When we think “Amazon.com,” the first thing that comes to our mind is purchasing CDs, books, or clothes. But after reading the article Active in Cloud, Amazon Reshapes Computing, it began to change my perception of the company. Not only is it widely known for its online shopping service, but it is also becoming more and more “active in the cloud.” According to the article, the commonly known services that Amazon provides are soon to be a “footnote” compared to the company’s larger goal of giving the planet access to “an almost unimaginable amount of computing power.”
Cloud computing is the practice of using a network of remote servers hosted on the Internet to store, manage, and process data, rather than a local server or a personal computer. Take the New York Times, for example. Without using a byte of its own processing power, the newspaper company was able to provide free, fully searchable access to more than 15 million articles from 1851-1922. Instead of using their own data, The Times was able to outsource and store their data by renting storage space from Amazon.
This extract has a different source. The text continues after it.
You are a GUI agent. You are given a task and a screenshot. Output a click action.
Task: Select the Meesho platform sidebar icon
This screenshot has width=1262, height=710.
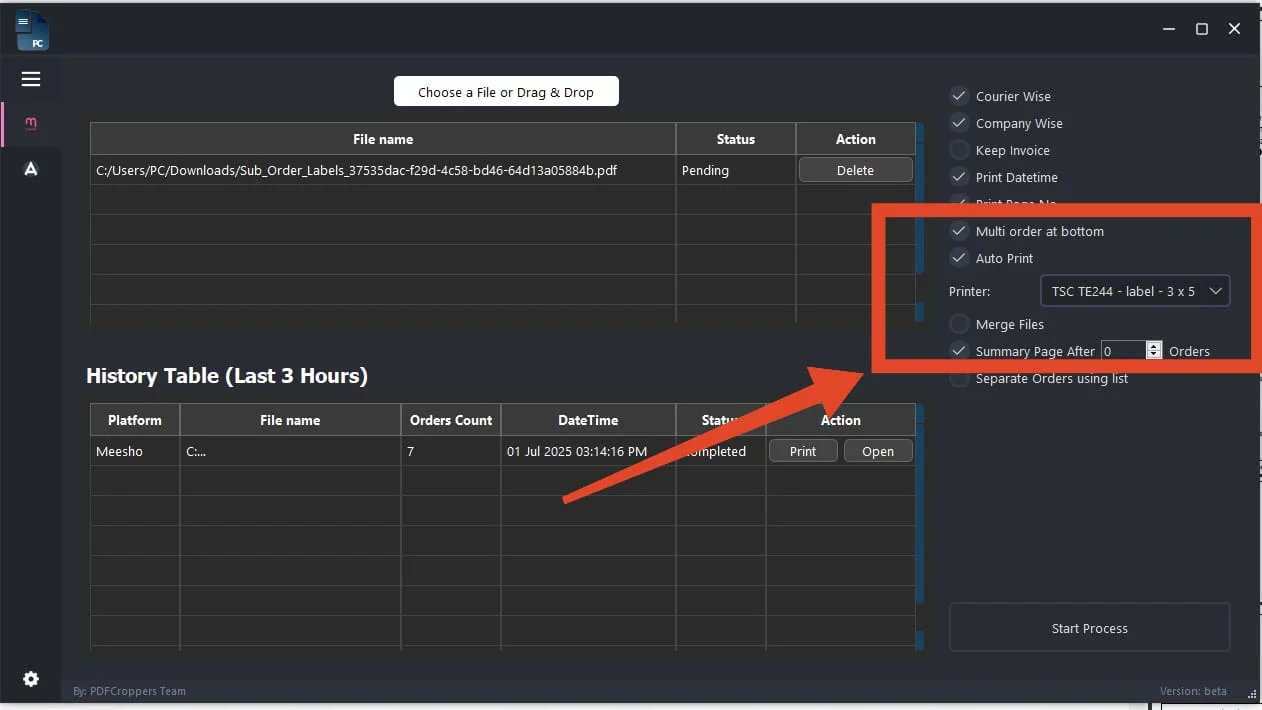[31, 123]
As Derek Gottfrid, New York Times senior software architect, says it best “if we had to do it internally, we probably wouldn’t have done it.” Not only does this save space and cut costs, but like Gottfrid said, it also makes things possible. Check out the video below on the potential and promising future of cloud computing:
The article Active in Cloud, Amazon Reshapes Computing, provides us with present day applications of how this technology is being used to benefit companies. One example that really struck me was a start-up company by the name of Climate Corporation. See what they do in this video:
One aspect of the company that is continuously mentioned is its immense amount of data. The near 10,000 simulations of the next two years’ weather that they perform for more than one million location in the US would be impossible to carry out without making a major investment in computers. And because it is such a major investment, this start-up company would not have been able to handle the costs. As a result, they turned to Amazon Web Services (AWS) and rented data storage and computer server time for significantly less money. Without it, Climate Corporation may not be able to assist thousands of farmers across the nation like it does today.
The article Active in Cloud, Amazon Reshapes Computing may, at first glance, give the readers a bug-free representation, but it fails to mention downfalls such as AWS outages. On techspot.com there was an article describing a recent outage that AWS had, resulting in several of today’s popular web destinations and services including Netflix, Reddit, and Pinterest. Although the outage only lasted for a few hours, it still resulted in these websites and services being shut down, frustrating their customers. It may not seem significant, but as an owner of Netflix, for example, it should be concerning, as a frustrated customer might go in search of another service.
More severely, I found an instance described on businessinsider.com where AWS had a more severe crash. This time, an AWS customer, Chartbeat, lost approximately 11 hours of historical data that was not recoverable as a result of the outage. Although they may have saved money by using AWS, there is no saving the data they lost, as this is the risk a customer has to take.
In conclusion, when we discuss cloud computing, it comes down to cutting costs versus security. As you can see with Climate Corporation, AWS saved them a significant amount of money whereas Chartbeat, who took the same approach, ended up permanently losing data as a result of an outage. Although the risk of losing data is low, it is evident that Amazon fails to properly back up data, no matter what they tell their customers. For this reason, the future for services like AWS is promising, but still a bit cloudy at this point.